Eram 10h da manhã, e eu ainda estava na cama.
Merda. Estava entrando em depressão de novo. Minha falta de ânimo tinha melhorado nos últimos dias, mas parecia voltar com força total.
Eu ficaria naquela cama o dia inteiro. Talvez ligasse a TV, quando cansasse de olhar para o teto. Talvez dormisse de novo. Não importava. Só sabia que não queria me levantar.

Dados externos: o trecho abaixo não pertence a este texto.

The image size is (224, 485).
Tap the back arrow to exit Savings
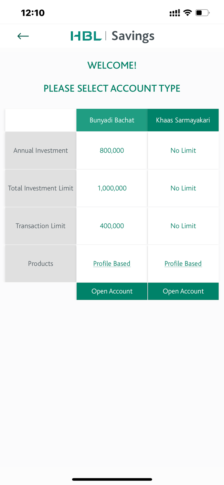point(23,36)
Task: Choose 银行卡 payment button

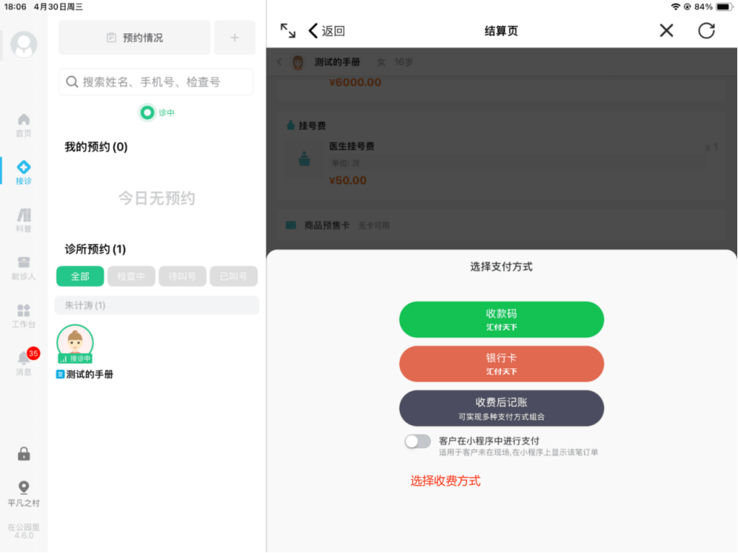Action: (x=501, y=364)
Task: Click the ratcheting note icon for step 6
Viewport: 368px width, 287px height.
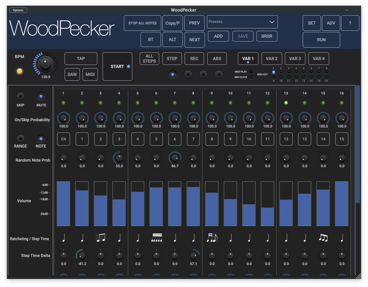Action: click(x=156, y=238)
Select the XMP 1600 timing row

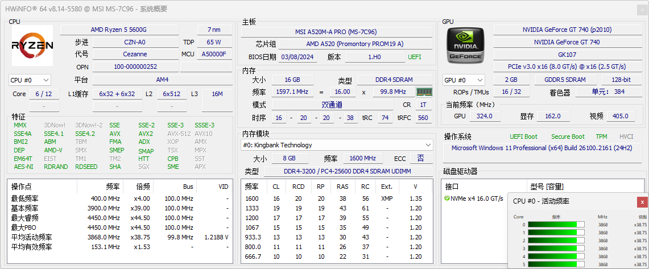336,198
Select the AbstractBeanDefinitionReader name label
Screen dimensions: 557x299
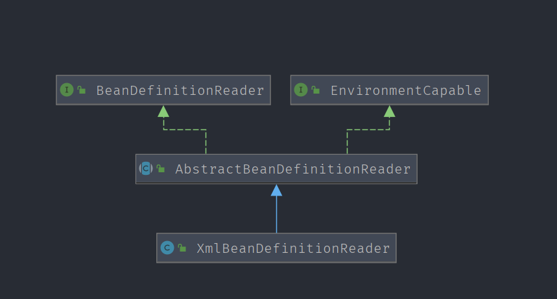coord(292,170)
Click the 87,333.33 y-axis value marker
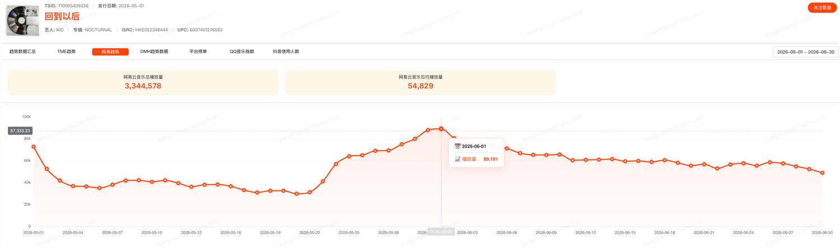The height and width of the screenshot is (248, 840). tap(20, 130)
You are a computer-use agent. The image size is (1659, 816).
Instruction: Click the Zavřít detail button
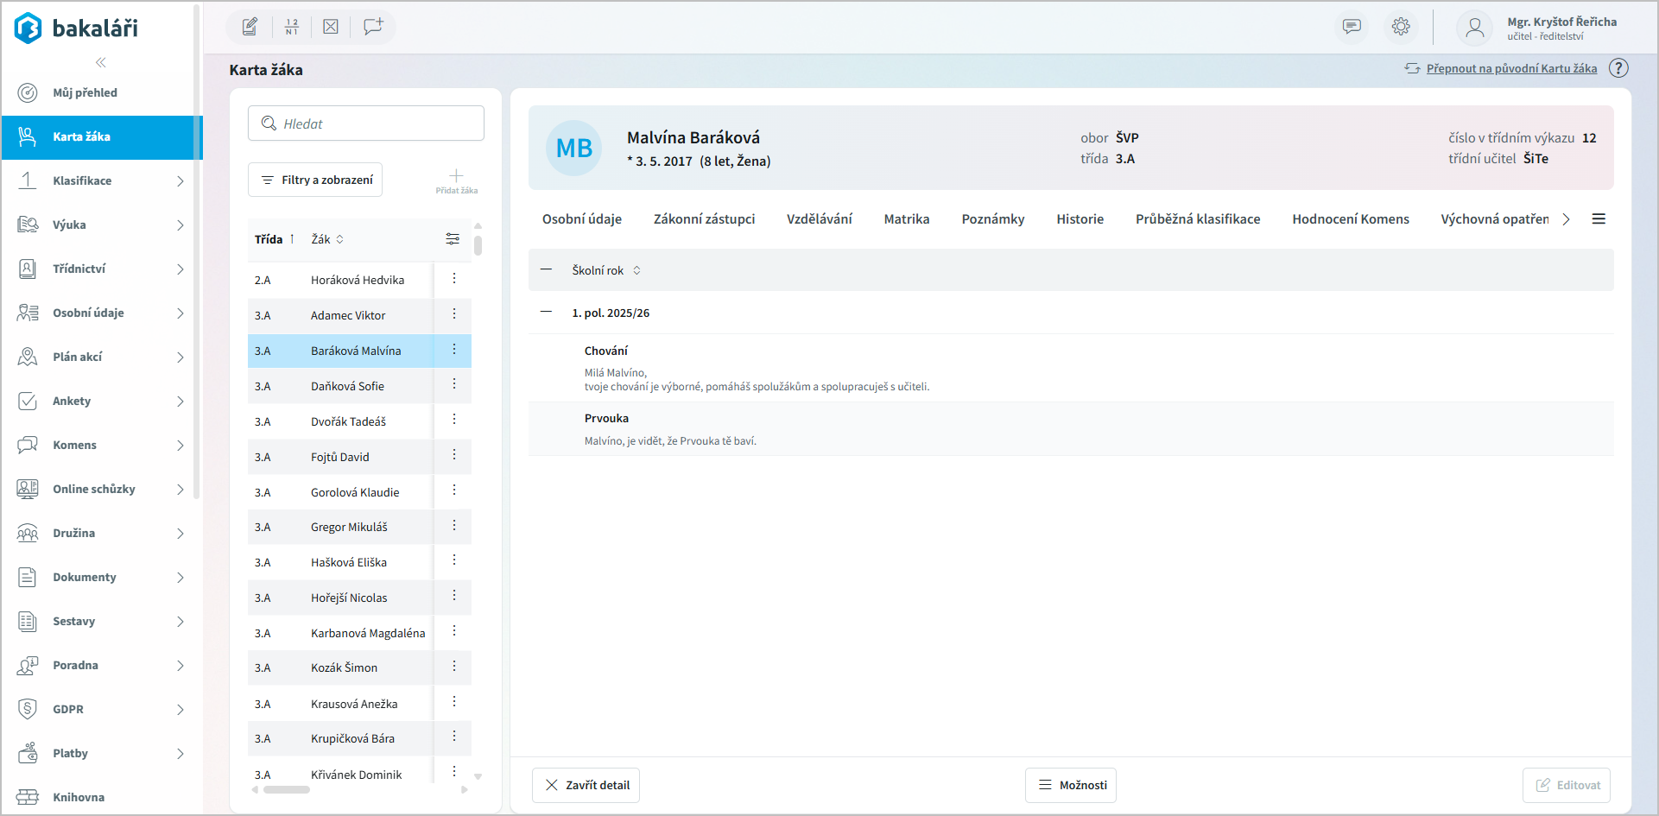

Mas a fome chegou com mais rapidez do que eu pensava. Cozinhei alguma coisa com queijo e presunto e fui comer na cama, assistindo ao noticiário. O dia havia sido incrivelmente monótono. Vazio. Duas, três, cinco horas se passavam sem que eu fizesse absolutamente nada.
Resolvi checar meus e-mails para ler alguns contratos e adiantar um pouco do trabalho que me esperava no dia seguinte. Um dos e-mails era de Duda, dizendo que as reuniões haviam corrido bem, e que grande parte dos problemas estavam se resolvendo.
- Santa Duda. - Murmurei.
Li nove ou dez contratos sem muito interesse, com a esperança de que a noite chegasse. Mesmo sem interesse, perdi a noção do tempo e a noite chegou. Quando dei por mim, já eram 23:30h.
E, como uma criança prestes a viajar para o Pólo Norte no Natal, eu me vesti para ir à Casa de Rayana.
Cheguei ao recinto, o ambiente um pouco mais lotado do que o normal.
Claro, essa era a hora que mais clientes iam se divertir.
Caminhei pelo salão, procurando por Anne. Ao invés disso, encontrei Rayana, próxima ao bar.
- Olá. - Acenei.
- Bruno, querido! Onde esteve ontem? Por que não veio?
Eu tinha vindo, mas a única pessoa a me ver foi Manoella. Como não queria dar muitas explicações, menti.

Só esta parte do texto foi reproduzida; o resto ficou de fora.